▶ Work to complete
Give again the line that contains "Open the Ubuntu" and every line after it to the end of the records. Keep them exactly as they are and add nothing.

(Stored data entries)
+ + + + + + +

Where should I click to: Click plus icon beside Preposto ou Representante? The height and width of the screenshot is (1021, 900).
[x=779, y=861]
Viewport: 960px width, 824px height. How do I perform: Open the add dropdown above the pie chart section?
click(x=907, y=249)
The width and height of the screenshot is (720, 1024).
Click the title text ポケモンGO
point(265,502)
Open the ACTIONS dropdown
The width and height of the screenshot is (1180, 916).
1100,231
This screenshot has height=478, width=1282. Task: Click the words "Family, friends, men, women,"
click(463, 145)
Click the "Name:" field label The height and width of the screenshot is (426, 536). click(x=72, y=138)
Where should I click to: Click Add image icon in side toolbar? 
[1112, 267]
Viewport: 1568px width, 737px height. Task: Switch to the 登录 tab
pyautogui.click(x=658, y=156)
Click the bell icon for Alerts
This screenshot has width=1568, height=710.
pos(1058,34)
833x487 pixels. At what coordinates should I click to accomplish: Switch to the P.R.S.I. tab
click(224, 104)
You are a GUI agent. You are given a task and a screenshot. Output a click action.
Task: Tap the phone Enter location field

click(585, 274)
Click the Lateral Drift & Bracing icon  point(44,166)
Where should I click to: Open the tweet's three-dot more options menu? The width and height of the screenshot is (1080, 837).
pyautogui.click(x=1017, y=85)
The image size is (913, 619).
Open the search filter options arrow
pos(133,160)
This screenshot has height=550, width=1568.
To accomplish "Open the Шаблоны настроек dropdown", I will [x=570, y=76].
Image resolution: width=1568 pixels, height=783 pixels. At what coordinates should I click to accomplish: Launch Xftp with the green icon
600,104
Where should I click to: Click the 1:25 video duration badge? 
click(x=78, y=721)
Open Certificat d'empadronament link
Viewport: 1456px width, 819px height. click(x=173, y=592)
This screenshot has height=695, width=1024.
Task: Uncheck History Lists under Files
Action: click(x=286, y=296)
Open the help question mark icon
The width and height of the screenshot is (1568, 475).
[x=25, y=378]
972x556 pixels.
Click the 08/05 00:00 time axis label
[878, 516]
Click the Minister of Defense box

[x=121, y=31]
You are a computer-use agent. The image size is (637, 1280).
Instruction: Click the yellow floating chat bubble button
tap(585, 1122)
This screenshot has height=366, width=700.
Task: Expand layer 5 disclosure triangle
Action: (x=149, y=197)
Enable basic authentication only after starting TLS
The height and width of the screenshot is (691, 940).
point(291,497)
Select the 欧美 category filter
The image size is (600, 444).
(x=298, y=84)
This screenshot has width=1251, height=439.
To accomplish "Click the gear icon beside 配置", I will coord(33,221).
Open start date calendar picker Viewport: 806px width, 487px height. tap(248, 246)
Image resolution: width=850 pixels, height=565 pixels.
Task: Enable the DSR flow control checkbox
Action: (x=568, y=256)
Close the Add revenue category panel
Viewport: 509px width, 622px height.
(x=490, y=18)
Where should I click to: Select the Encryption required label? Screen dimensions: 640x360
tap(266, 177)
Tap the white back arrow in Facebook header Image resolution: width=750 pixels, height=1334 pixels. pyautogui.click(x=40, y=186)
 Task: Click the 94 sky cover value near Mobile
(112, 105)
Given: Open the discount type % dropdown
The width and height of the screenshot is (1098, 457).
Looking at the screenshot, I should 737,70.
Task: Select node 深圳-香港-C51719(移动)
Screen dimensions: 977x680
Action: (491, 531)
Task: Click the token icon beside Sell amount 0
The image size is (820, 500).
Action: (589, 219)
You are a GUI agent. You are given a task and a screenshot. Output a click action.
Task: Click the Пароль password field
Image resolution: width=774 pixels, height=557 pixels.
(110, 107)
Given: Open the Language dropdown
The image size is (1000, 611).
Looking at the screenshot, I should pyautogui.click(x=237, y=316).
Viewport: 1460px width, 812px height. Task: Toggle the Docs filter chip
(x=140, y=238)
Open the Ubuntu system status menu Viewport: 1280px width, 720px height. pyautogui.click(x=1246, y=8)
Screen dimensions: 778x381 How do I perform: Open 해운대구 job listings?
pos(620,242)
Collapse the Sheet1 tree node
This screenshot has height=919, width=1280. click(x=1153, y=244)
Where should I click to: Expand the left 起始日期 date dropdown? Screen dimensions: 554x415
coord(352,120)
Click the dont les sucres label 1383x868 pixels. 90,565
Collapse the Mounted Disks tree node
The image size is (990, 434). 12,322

+ + + + + + +

▶ Response area
Open the Ubuntu system status menu Viewport: 1280px width, 720px height. pyautogui.click(x=1246, y=8)
Screen dimensions: 778x381 How do I perform: Open 해운대구 job listings?
pos(620,242)
Collapse the Sheet1 tree node
This screenshot has height=919, width=1280. click(x=1153, y=244)
Where should I click to: Expand the left 起始日期 date dropdown? Screen dimensions: 554x415
coord(352,120)
Click the dont les sucres label 1383x868 pixels. 90,565
Collapse the Mounted Disks tree node
The image size is (990, 434). 12,322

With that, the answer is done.